Regarding ruxolitinib, the experts on the panel commonly spoke of the symptom relief their patients experience, often within days of starting it. Dr. Hussein said that the most common feedback from his patients about this drug is, “I feel better,” even if biomarkers did not improve or the spleen did not shrink. Dr. Bose has observed the same and mentioned that he prescribes ruxolitinib earlier for patients more frequently.

“More data is showing up saying it can be disease modifying if you go in early,” Dr. Bose clarified.

Dr. Kuykendall is also prescribing the drug earlier but finds response varies by symptoms present; for example, it is less impressive if patients have just fatigue rather than both fatigue and night sweats. Moreover, the different mutations that can feature in the disease affect efficacy.

“We don’t see across-the-board improvement with the disease. Long-term benefit is seen usually in those with just one mutation,” Dr. Kuykendall clarified.

Dr. Hussein mentioned a 79-year-old patient in a clinical trial who has improved after nearly a year of treatment with ruxolitinib, which raised the question of how to confirm whether benefit is due to ruxolitinib or a combination treatment. Dr. Kuykendall said it is still unclear how to design clinical trials to answer this question, although he suspects disease control ultimately requires combination therapy.

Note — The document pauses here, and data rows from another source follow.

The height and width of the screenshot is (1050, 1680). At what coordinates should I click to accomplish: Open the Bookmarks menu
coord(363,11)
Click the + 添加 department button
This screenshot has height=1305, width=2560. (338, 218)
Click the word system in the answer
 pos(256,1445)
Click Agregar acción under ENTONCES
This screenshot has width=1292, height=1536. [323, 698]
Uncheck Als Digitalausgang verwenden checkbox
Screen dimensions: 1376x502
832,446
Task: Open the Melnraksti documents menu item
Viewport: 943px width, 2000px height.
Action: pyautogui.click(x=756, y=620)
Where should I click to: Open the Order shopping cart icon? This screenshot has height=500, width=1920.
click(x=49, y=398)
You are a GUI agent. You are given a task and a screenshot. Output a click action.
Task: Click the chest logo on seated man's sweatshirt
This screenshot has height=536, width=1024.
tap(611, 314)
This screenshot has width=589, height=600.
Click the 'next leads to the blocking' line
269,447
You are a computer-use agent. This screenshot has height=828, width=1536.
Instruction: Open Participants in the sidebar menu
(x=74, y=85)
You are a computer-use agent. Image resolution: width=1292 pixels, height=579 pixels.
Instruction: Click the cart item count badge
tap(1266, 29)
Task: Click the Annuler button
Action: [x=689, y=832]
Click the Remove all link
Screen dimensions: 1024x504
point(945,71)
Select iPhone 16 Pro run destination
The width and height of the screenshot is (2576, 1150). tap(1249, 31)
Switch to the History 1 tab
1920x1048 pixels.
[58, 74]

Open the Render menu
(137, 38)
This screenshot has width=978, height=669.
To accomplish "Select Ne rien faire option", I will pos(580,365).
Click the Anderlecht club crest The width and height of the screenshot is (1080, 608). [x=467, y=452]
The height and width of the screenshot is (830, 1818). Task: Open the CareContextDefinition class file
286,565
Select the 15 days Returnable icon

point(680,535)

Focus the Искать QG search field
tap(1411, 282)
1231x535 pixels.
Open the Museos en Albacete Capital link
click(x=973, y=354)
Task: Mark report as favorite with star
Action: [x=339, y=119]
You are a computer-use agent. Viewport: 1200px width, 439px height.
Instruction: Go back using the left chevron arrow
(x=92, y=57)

“We don’t know what the proper end points for control should be for these trials, such as spleen size reduction. Does it matter to shrink the spleen a little bit more?” Dr. Kuykendall elaborated.

References

  1. Bose P. Systemic mastocytosis. Presented at: The Fourth Annual National General Medical Oncology Summit; February 28 to March 3, 2025; Miami, Florida.
  2. Kuykendall A. State of the art treatment of myelofibrosis. Presented at: The Fourth Annual National General Medical Oncology Summit; February 28 to March 3, 2025; Miami, Florida.